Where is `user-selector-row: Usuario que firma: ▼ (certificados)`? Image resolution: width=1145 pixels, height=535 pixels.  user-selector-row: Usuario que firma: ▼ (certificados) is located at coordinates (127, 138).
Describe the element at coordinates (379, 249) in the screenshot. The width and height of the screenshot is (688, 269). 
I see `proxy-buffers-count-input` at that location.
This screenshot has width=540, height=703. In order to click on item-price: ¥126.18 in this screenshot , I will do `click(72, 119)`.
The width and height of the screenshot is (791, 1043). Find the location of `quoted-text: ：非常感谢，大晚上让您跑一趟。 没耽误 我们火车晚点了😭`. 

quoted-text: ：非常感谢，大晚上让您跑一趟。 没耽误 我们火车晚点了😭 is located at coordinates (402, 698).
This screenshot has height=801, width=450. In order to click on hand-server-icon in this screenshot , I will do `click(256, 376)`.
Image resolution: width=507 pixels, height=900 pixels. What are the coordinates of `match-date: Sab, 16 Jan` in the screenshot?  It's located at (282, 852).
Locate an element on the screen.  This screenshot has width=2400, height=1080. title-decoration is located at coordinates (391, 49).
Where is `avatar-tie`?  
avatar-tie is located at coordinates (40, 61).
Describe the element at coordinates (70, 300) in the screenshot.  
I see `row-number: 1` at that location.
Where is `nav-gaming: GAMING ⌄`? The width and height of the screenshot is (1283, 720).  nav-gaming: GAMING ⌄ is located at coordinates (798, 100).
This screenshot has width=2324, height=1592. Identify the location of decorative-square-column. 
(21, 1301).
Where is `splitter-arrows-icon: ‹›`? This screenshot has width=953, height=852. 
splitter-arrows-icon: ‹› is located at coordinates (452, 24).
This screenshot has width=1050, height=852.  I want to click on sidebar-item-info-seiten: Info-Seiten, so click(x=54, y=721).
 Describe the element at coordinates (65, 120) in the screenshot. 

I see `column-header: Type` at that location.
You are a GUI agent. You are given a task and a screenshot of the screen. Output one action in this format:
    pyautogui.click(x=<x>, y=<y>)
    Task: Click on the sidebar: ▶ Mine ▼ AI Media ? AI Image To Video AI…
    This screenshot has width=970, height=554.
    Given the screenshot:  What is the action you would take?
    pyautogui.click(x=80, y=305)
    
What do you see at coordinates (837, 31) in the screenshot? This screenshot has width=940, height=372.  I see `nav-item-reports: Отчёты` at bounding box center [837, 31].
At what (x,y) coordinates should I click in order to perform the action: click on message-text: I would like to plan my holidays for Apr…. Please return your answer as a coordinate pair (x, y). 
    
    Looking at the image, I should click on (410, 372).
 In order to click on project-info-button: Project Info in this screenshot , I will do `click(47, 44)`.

* Task goal
Reproduce all of the data above, line by line, with every character unchanged.

* Expected output
Where is `user-selector-row: Usuario que firma: ▼ (certificados)`? Image resolution: width=1145 pixels, height=535 pixels.  user-selector-row: Usuario que firma: ▼ (certificados) is located at coordinates (127, 138).
Describe the element at coordinates (379, 249) in the screenshot. The width and height of the screenshot is (688, 269). 
I see `proxy-buffers-count-input` at that location.
This screenshot has width=540, height=703. In order to click on item-price: ¥126.18 in this screenshot , I will do `click(72, 119)`.
The width and height of the screenshot is (791, 1043). Find the location of `quoted-text: ：非常感谢，大晚上让您跑一趟。 没耽误 我们火车晚点了😭`. 

quoted-text: ：非常感谢，大晚上让您跑一趟。 没耽误 我们火车晚点了😭 is located at coordinates (402, 698).
This screenshot has height=801, width=450. In order to click on hand-server-icon in this screenshot , I will do `click(256, 376)`.
Image resolution: width=507 pixels, height=900 pixels. What are the coordinates of `match-date: Sab, 16 Jan` in the screenshot?  It's located at (282, 852).
Locate an element on the screen.  This screenshot has width=2400, height=1080. title-decoration is located at coordinates (391, 49).
Where is `avatar-tie`?  
avatar-tie is located at coordinates (40, 61).
Describe the element at coordinates (70, 300) in the screenshot.  
I see `row-number: 1` at that location.
Where is `nav-gaming: GAMING ⌄`? The width and height of the screenshot is (1283, 720).  nav-gaming: GAMING ⌄ is located at coordinates (798, 100).
This screenshot has width=2324, height=1592. Identify the location of decorative-square-column. 
(21, 1301).
Where is `splitter-arrows-icon: ‹›`? This screenshot has width=953, height=852. 
splitter-arrows-icon: ‹› is located at coordinates (452, 24).
This screenshot has width=1050, height=852.  I want to click on sidebar-item-info-seiten: Info-Seiten, so click(x=54, y=721).
 Describe the element at coordinates (65, 120) in the screenshot. 

I see `column-header: Type` at that location.
You are a GUI agent. You are given a task and a screenshot of the screen. Output one action in this format:
    pyautogui.click(x=<x>, y=<y>)
    Task: Click on the sidebar: ▶ Mine ▼ AI Media ? AI Image To Video AI…
    This screenshot has width=970, height=554.
    Given the screenshot:  What is the action you would take?
    pyautogui.click(x=80, y=305)
    
What do you see at coordinates (837, 31) in the screenshot? This screenshot has width=940, height=372.  I see `nav-item-reports: Отчёты` at bounding box center [837, 31].
At what (x,y) coordinates should I click in order to perform the action: click on message-text: I would like to plan my holidays for Apr…. Please return your answer as a coordinate pair (x, y). 
    
    Looking at the image, I should click on (410, 372).
 In order to click on project-info-button: Project Info in this screenshot , I will do `click(47, 44)`.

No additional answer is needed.